これとは別に常法によりリン脂質によりビタミンE含有リポソームを製造した。つまり、日油株式会社製のPEG化リン脂質(SUNBRIGHT DSPE−020CN)を用いて加温下、ビタミンEをリポソーム化した。これを対照とした。
検体2を用いたビタミンE結合環状イソプレノイド誘導体とリポソーム化ビタミンEの安定性を検討した。つまり、1%w/vの水溶液状態にして100℃に6時間加温した後、両者に含有されるビタミンE量をHPLC(島津製作所製)により定量した。測定条件はShimpackSCRを用い、移動相として0.1%酢酸含有30%アセトニトリルを用いてカラム温度40℃で354nmの波長で測定した。標準物質として上記のビタミンEを用いた。
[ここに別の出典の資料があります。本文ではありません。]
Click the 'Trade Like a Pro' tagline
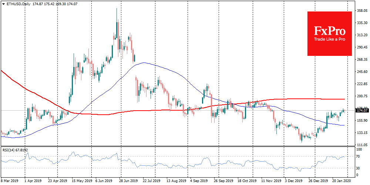Viewport: 370px width, 185px height. click(x=329, y=39)
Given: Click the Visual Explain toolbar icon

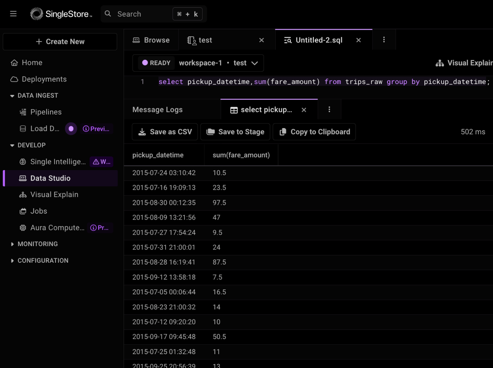Looking at the screenshot, I should [439, 63].
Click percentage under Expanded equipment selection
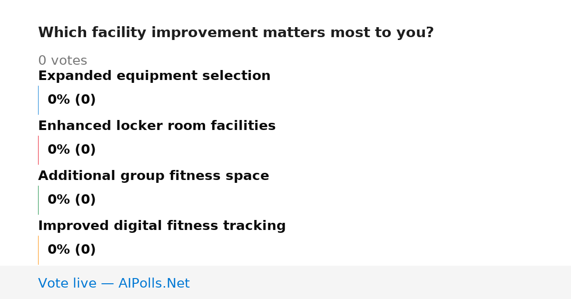571x299 pixels. click(71, 100)
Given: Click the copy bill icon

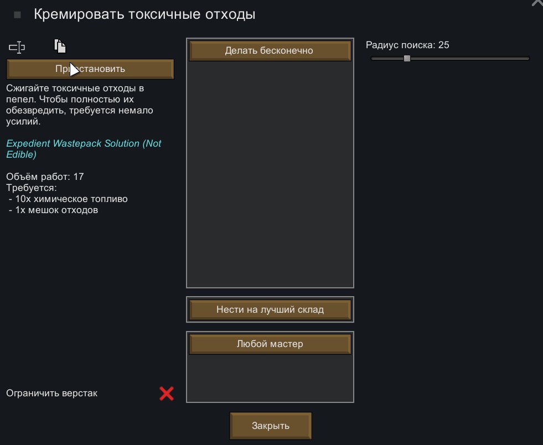Looking at the screenshot, I should (60, 46).
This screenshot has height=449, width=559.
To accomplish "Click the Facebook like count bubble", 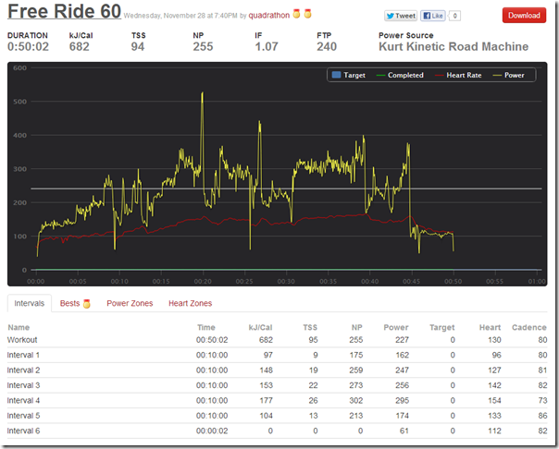I will pyautogui.click(x=457, y=17).
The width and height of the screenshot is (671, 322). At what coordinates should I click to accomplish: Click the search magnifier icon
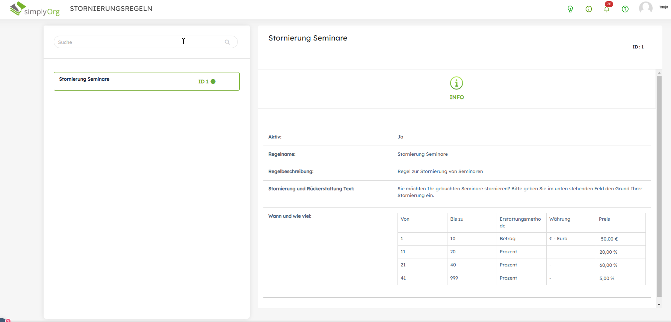227,42
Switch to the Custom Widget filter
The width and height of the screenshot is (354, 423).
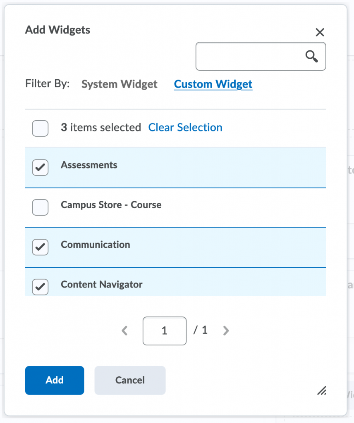click(x=213, y=84)
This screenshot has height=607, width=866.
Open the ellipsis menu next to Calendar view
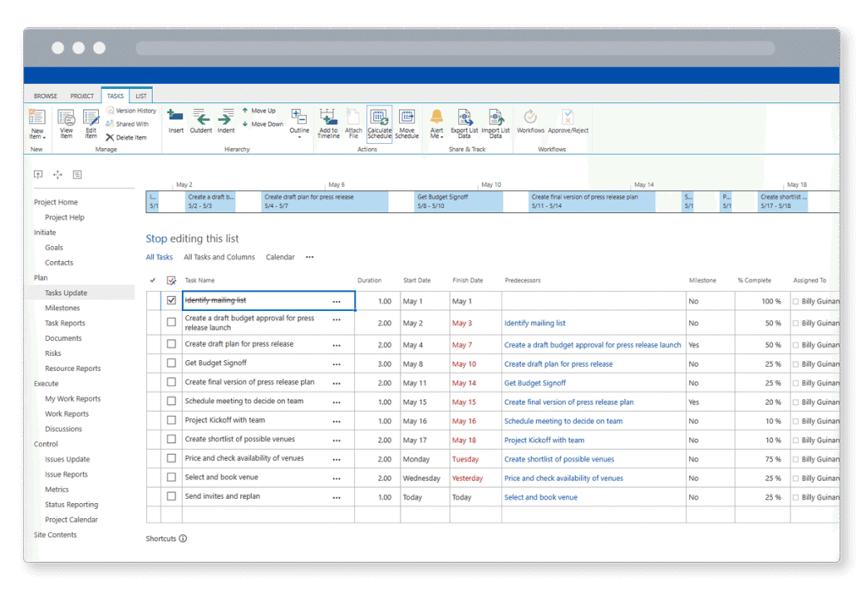(x=309, y=257)
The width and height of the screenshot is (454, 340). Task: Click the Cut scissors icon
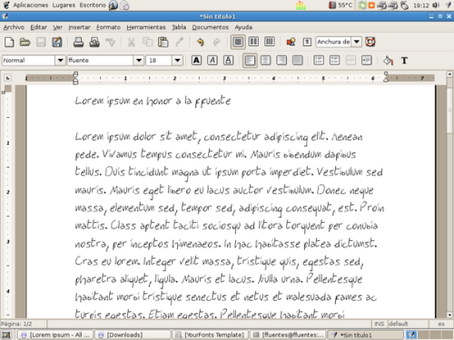click(x=131, y=42)
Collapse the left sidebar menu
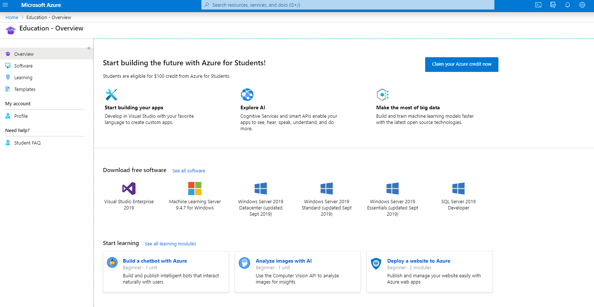The width and height of the screenshot is (594, 307). pyautogui.click(x=89, y=48)
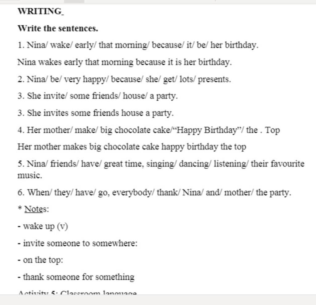Click 'their favourite' in prompt 5

(278, 164)
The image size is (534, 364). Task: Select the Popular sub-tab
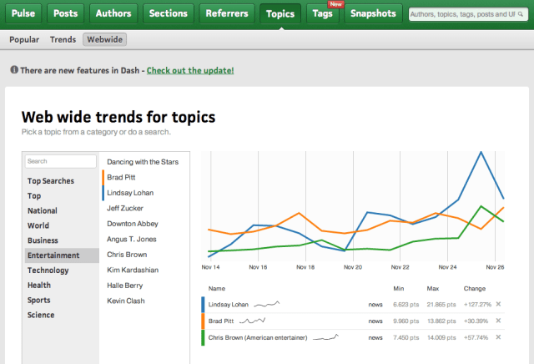coord(24,39)
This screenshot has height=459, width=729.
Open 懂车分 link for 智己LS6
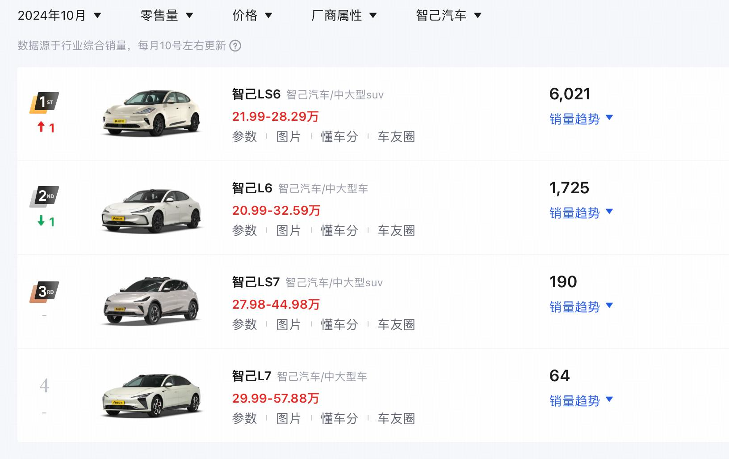click(x=339, y=137)
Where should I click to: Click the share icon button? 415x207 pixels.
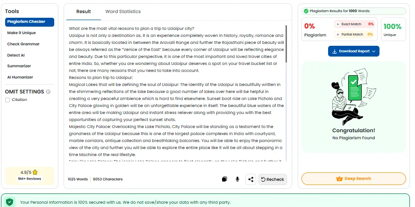(x=251, y=179)
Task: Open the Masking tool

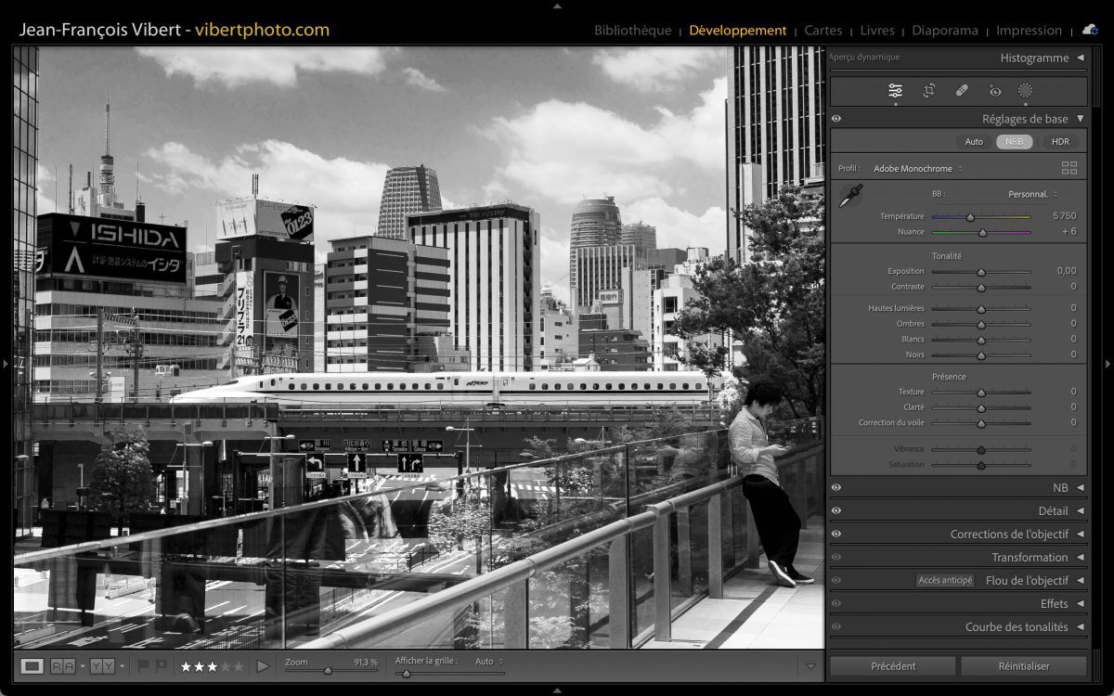Action: coord(1025,90)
その結果、検体2の結合環状イソプレノイド誘導体に結合したビタミンE量は144μgであった。一方、リポソーム化ビタミンEのビタミンE含量は28μgであった。この結果、検体2の方が5倍以上、安定性に優れ、より多くのビタミンEを含有すると結論された。
以下に、アスタキサンチン結合環状イソプレノイド誘導体の結合性及び安定性に関する確認試験について述べる。
(試験例3)
精製されたアスタキサンチンを武田紙器株式会社より購入して用いた。アスタキサンチンと上記の検体2を結合させた場合とリン脂質によりリポソーム化したアスタキサンチンを製造し、アスタキサンチンの結合性及び安定性について試験した。なお、この結合性及び安定性に関する試験方法は常法であり、試験例が豊富である。
まず、検体2の粉末0.1mgを精製水10mLに懸濁した。ここに上記のアスタキサンチン10mLを添加して撹拌しながら1時間で38℃〜40℃に加温した。これを濾紙(アドバンテック東洋ろ紙製、No.2)により濾過して濾液を採取した。このろ液をゲル濾過(GEヘルスケア・ジャパン製)カラムに供して分子量1500〜2000の分画を採取した。ここには、アスタキサンチンを結合した環状イソプレノイド誘導体が採取される分画である。
これとは別に常法によりリン脂質によりアスタキサンチン含有リポソームを製造した。つまり、日油株式会社製のPEG化リン脂質(SUNBRIGHT DSPE−020CN)を用いて加温下、アスタキサンチンをリポソーム化した。これを対照とした。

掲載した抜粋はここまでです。